--- Start INFORMATION SUPPLIED ---
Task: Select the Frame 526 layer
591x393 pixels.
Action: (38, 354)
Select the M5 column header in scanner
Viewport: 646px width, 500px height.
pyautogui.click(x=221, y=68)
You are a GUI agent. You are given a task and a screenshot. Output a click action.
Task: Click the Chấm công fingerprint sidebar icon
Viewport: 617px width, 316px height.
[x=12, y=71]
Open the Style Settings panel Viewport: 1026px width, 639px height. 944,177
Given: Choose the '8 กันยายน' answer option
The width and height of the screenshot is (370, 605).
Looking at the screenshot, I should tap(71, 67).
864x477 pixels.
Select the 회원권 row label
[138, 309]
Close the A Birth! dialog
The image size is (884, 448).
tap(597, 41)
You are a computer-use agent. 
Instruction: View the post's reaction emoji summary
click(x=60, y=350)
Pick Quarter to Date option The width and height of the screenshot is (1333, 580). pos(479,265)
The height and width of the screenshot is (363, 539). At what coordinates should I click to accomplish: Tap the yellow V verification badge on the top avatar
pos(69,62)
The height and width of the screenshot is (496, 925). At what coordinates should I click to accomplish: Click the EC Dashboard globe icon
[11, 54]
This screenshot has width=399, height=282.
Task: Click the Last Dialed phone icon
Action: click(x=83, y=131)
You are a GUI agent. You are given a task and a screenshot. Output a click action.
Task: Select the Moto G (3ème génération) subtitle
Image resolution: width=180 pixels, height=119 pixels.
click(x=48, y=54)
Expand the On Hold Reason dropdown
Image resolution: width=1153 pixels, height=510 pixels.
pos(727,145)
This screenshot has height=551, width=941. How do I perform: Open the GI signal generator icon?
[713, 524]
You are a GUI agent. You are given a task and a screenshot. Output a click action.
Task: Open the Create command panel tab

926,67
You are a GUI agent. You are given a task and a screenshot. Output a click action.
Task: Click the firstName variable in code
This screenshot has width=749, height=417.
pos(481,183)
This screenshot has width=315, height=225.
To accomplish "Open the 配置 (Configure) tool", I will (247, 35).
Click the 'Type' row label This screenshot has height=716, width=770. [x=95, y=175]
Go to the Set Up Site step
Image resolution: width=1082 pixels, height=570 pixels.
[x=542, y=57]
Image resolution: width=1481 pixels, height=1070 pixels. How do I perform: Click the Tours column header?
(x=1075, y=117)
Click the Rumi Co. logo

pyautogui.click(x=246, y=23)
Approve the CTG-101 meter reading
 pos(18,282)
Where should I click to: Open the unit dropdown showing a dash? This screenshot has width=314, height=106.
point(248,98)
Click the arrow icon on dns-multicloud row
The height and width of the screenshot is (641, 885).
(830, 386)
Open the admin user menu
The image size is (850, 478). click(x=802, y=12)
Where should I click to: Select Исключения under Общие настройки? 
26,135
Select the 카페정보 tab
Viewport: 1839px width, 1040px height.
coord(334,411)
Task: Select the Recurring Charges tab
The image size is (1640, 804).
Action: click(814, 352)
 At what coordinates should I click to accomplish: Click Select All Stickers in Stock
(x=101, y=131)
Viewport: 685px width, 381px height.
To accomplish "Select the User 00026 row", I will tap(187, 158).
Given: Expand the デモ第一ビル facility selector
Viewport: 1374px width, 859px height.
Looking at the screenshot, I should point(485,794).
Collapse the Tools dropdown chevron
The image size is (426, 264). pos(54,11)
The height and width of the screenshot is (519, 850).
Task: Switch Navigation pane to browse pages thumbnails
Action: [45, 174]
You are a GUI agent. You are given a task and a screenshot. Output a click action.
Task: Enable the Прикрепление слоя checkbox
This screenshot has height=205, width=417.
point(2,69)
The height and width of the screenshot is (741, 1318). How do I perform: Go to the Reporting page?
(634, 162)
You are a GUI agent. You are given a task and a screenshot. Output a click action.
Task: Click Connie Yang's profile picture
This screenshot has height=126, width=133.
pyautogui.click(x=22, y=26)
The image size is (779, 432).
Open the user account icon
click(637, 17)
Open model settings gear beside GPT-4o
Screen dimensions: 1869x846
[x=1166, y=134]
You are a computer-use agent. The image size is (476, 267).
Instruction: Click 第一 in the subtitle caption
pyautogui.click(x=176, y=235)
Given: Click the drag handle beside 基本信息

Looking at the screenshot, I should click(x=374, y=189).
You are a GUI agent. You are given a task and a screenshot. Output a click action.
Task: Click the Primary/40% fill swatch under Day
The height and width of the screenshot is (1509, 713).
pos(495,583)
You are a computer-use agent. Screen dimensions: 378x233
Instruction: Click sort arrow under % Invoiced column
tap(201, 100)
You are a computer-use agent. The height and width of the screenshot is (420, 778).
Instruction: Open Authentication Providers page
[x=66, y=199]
--- End INFORMATION SUPPLIED ---
STATED TASK —
Reproduce the listing above, changing each occurrence of "computer-use agent" to "desktop automation agent" and keeping every other line untouched.

EXERCISE RESPONSE —
Task: Select the Frame 526 layer
591x393 pixels.
Action: (38, 354)
Select the M5 column header in scanner
Viewport: 646px width, 500px height.
pyautogui.click(x=221, y=68)
You are a GUI agent. You are given a task and a screenshot. Output a click action.
Task: Click the Chấm công fingerprint sidebar icon
Viewport: 617px width, 316px height.
[x=12, y=71]
Open the Style Settings panel Viewport: 1026px width, 639px height. 944,177
Given: Choose the '8 กันยายน' answer option
The width and height of the screenshot is (370, 605).
Looking at the screenshot, I should tap(71, 67).
864x477 pixels.
Select the 회원권 row label
[138, 309]
Close the A Birth! dialog
The image size is (884, 448).
tap(597, 41)
You are a desktop automation agent. 
Instruction: View the post's reaction emoji summary
click(x=60, y=350)
Pick Quarter to Date option The width and height of the screenshot is (1333, 580). pos(479,265)
The height and width of the screenshot is (363, 539). At what coordinates should I click to accomplish: Tap the yellow V verification badge on the top avatar
pos(69,62)
The height and width of the screenshot is (496, 925). At what coordinates should I click to accomplish: Click the EC Dashboard globe icon
[11, 54]
This screenshot has width=399, height=282.
Task: Click the Last Dialed phone icon
Action: click(x=83, y=131)
You are a GUI agent. You are given a task and a screenshot. Output a click action.
Task: Select the Moto G (3ème génération) subtitle
Image resolution: width=180 pixels, height=119 pixels.
click(x=48, y=54)
Expand the On Hold Reason dropdown
Image resolution: width=1153 pixels, height=510 pixels.
pos(727,145)
This screenshot has height=551, width=941. How do I perform: Open the GI signal generator icon?
[713, 524]
You are a GUI agent. You are given a task and a screenshot. Output a click action.
Task: Open the Create command panel tab

926,67
You are a GUI agent. You are given a task and a screenshot. Output a click action.
Task: Click the firstName variable in code
This screenshot has width=749, height=417.
pos(481,183)
This screenshot has width=315, height=225.
To accomplish "Open the 配置 (Configure) tool", I will (247, 35).
Click the 'Type' row label This screenshot has height=716, width=770. [x=95, y=175]
Go to the Set Up Site step
Image resolution: width=1082 pixels, height=570 pixels.
[x=542, y=57]
Image resolution: width=1481 pixels, height=1070 pixels. How do I perform: Click the Tours column header?
(x=1075, y=117)
Click the Rumi Co. logo

pyautogui.click(x=246, y=23)
Approve the CTG-101 meter reading
 pos(18,282)
Where should I click to: Open the unit dropdown showing a dash? This screenshot has width=314, height=106.
point(248,98)
Click the arrow icon on dns-multicloud row
The height and width of the screenshot is (641, 885).
(830, 386)
Open the admin user menu
The image size is (850, 478). click(x=802, y=12)
Where should I click to: Select Исключения under Общие настройки? 
26,135
Select the 카페정보 tab
Viewport: 1839px width, 1040px height.
coord(334,411)
Task: Select the Recurring Charges tab
The image size is (1640, 804).
Action: click(814, 352)
 At what coordinates should I click to accomplish: Click Select All Stickers in Stock
(x=101, y=131)
Viewport: 685px width, 381px height.
To accomplish "Select the User 00026 row", I will tap(187, 158).
Given: Expand the デモ第一ビル facility selector
Viewport: 1374px width, 859px height.
Looking at the screenshot, I should point(485,794).
Collapse the Tools dropdown chevron
The image size is (426, 264). pos(54,11)
The height and width of the screenshot is (519, 850).
Task: Switch Navigation pane to browse pages thumbnails
Action: [45, 174]
You are a GUI agent. You are given a task and a screenshot. Output a click action.
Task: Enable the Прикрепление слоя checkbox
This screenshot has height=205, width=417.
point(2,69)
The height and width of the screenshot is (741, 1318). How do I perform: Go to the Reporting page?
(634, 162)
You are a GUI agent. You are given a task and a screenshot. Output a click action.
Task: Click Connie Yang's profile picture
This screenshot has height=126, width=133.
pyautogui.click(x=22, y=26)
The image size is (779, 432).
Open the user account icon
click(637, 17)
Open model settings gear beside GPT-4o
Screen dimensions: 1869x846
[x=1166, y=134]
You are a desktop automation agent. The image size is (476, 267).
Instruction: Click 第一 in the subtitle caption
pyautogui.click(x=176, y=235)
Given: Click the drag handle beside 基本信息

Looking at the screenshot, I should click(x=374, y=189).
You are a GUI agent. You are given a task and a screenshot. Output a click action.
Task: Click the Primary/40% fill swatch under Day
The height and width of the screenshot is (1509, 713).
pos(495,583)
You are a desktop automation agent. Screen dimensions: 378x233
Instruction: Click sort arrow under % Invoiced column
tap(201, 100)
You are a desktop automation agent. The height and width of the screenshot is (420, 778).
Instruction: Open Authentication Providers page
[x=66, y=199]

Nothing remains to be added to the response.